Planes would take off on dawn and dusk patrols looking for U Boats and on this convoy we ended thick fog on the Grand Banks with planes aloft. They never reappeared - might have made Newfoundland. Convoy fired tracer bullets upwards to show convoy position.


----------



## Samsette (Sep 3, 2005)

You lived through interesting times, Sidsal. Please continue to share any of those memories that come to mind, as we are a very receptive audience.


----------



## spongebob (Dec 11, 2007)

A bit off the side but I recall reading an account of a British test pilot that carried out test landings on these 'Woolworths' make shift carriers and he was directed to carry out a landing on one ship as she steamed between west coast ports. Wrong advise or poor navigation resulted in the pilot coming in to land on the wrong ship , one that was only partly decked with landing surface. Too late to abort he landed successfully on a dodgy surface.
As I recall he was a RN lieutenant commander .
Can anyone recall this war biography of one of the many heros of the time?

Bob


----------



## Duncan112 (Dec 28, 2006)

spongebob said:


> A bit off the side but I recall reading an account of a British test pilot that carried out test landings on these 'Woolworths' make shift carriers and he was directed to carry out a landing on one ship as she steamed between west coast ports. Wrong advise or poor navigation resulted in the pilot coming in to land on the wrong ship , one that was only partly decked with landing surface. Too late to abort he landed successfully on a dodgy surface.
> As I recall he was a RN lieutenant commander .
> Can anyone recall this war biography of one of the many heros of the time?
> 
> Bob


Could well be Captain Eric "Winkle" Brown - his autobiography "Wings on my sleeve" is worth a read


----------



## spongebob (Dec 11, 2007)

Duncan112 said:


> Could well be Captain Eric "Winkle" Brown - his autobiography "Wings on my sleeve" is worth a read


Thanks Duncan, checked him out on google, Wings on my sleeve was the book.

Bob


----------



## ALAN TYLER (Dec 22, 2007)

chadburn said:


> At least two vessels that I am aware of for transporting crashed aircraft.
> 
> Fossbeck, Built Smiths Dock in 1930, single screw Recip.
> Crescence, Built Goole Shipbuilding in 1936, single screw Diesel (Deutz).
> Both had previous names before requisition.

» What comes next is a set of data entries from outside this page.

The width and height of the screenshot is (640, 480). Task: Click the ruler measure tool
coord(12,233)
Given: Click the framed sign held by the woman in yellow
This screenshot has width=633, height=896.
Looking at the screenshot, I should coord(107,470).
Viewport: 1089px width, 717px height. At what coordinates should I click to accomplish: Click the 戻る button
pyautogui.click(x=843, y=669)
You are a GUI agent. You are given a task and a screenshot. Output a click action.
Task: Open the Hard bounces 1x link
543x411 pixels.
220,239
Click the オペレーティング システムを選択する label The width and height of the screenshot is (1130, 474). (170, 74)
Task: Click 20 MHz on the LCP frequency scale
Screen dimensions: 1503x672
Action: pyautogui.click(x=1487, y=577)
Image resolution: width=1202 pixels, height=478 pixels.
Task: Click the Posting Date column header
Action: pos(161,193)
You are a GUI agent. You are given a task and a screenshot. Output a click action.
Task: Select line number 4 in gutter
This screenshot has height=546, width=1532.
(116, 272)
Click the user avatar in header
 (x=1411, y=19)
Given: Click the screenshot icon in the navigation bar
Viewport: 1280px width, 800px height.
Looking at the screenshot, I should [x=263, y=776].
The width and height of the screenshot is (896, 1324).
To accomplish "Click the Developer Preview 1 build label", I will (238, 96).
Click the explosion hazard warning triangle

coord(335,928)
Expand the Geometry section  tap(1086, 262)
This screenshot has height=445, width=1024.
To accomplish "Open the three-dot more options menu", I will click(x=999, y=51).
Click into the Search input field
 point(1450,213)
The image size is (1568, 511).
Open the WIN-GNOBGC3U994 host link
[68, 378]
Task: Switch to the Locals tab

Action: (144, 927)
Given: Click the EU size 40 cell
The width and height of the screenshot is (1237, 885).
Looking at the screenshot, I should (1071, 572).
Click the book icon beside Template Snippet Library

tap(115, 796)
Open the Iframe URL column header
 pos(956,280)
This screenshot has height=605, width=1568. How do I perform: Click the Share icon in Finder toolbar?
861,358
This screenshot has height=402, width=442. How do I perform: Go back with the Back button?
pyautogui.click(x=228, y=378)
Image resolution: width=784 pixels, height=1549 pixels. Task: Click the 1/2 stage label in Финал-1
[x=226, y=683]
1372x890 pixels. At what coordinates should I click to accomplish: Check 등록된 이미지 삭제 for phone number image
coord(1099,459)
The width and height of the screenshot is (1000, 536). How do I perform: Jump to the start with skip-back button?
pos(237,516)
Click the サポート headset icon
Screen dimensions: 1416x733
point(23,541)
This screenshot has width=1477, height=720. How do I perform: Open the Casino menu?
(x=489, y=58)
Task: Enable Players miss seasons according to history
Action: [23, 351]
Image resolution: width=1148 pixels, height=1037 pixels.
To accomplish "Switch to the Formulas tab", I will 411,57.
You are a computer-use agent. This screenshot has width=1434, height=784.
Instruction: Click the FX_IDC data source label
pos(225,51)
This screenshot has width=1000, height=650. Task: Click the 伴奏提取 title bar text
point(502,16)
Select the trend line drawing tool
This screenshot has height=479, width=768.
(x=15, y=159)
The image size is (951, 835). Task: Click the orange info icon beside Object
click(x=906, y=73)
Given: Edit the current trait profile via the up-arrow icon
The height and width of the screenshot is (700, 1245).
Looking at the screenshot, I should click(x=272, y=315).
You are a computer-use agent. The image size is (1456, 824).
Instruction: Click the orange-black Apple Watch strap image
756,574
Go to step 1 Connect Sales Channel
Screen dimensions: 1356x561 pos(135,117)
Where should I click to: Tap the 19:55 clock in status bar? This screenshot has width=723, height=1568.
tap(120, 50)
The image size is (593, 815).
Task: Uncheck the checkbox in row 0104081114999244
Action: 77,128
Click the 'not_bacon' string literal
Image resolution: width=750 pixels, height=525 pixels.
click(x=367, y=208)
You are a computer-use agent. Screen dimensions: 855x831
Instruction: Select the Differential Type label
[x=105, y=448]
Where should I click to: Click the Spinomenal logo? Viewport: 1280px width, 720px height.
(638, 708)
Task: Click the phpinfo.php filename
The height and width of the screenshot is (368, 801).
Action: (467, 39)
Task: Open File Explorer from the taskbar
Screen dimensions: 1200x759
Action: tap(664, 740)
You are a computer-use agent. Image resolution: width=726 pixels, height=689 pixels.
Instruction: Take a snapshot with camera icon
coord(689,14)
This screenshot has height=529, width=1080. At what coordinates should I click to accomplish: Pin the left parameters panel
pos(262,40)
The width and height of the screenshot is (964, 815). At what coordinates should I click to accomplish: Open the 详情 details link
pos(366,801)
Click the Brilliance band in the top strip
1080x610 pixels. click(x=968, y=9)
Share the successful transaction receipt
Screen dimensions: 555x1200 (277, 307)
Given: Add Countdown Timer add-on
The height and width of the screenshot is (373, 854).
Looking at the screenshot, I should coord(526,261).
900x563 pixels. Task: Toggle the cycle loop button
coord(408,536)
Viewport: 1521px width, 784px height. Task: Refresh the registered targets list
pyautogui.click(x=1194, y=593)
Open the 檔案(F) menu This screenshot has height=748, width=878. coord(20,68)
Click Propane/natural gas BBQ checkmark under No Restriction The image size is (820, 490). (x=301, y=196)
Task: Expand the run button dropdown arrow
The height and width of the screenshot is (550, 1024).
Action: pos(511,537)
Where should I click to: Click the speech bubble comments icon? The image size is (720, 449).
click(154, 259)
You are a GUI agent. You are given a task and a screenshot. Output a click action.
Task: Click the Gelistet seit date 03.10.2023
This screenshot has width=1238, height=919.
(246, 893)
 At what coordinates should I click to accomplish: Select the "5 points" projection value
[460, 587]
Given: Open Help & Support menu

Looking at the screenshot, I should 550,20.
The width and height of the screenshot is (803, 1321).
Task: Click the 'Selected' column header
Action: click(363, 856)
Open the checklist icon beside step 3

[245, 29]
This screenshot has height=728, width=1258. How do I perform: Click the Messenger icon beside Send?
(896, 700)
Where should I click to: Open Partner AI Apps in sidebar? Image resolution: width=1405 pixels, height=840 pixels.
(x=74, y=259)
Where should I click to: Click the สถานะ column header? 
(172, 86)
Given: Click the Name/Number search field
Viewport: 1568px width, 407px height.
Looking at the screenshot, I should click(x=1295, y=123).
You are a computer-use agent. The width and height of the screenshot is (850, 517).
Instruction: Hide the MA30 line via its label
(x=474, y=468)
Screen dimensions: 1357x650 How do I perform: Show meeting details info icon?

Thanks for that Geordie Chief, now trying to dig a bit deeper about the two vessels.


----------



## chadburn (Jun 2, 2008)

Looked into the matter further, Crescence (D75) ex William Beatty.


----------



## ALAN TYLER (Dec 22, 2007)

chadburn said:


> Looked into the matter further, Crescence (D75) ex William Beatty.


Thanks Geordie, Any idea what the D75 stands for? definitely not Destroyer!! Thanks Alan


----------



## chadburn (Jun 2, 2008)

ALAN TYLER said:


> Thanks Geordie, Any idea what the D75 stands for? definitely not Destroyer!! Thanks Alan


Not really Alan, further to above Crescence is down as being at Hatson 1941-43, Scapa 1943-45.

In regards to Fossbeck (Y.01) Ex Foss Beck, ex Beldagny, ex Port Alfred and down as a Boom carrier in 1942.
As you indicated crashed aircraft transports I restricted my search to those down as doing this particular task, there were others which transported aircraft (other than designated Aircraft Carriers) which were ordered during the War and known as small aircraft transports specially built for the RN with twin screw diesels.

Ripon, 
Roc,
Sea Fox,
Walrus,
Blackburn,
Sea Gladiator 
Sea Hurricane.


----------



## chadburn (Jun 2, 2008)

Further to my previous, attached photograph of Fossbeck as 'Roy' post War, scrapped 1959.


----------



## ALAN TYLER (Dec 22, 2007)

chadburn said:


> Further to my previous, attached photograph of Fossbeck as 'Roy' post War, scrapped 1959.


Thanks again Chad.


----------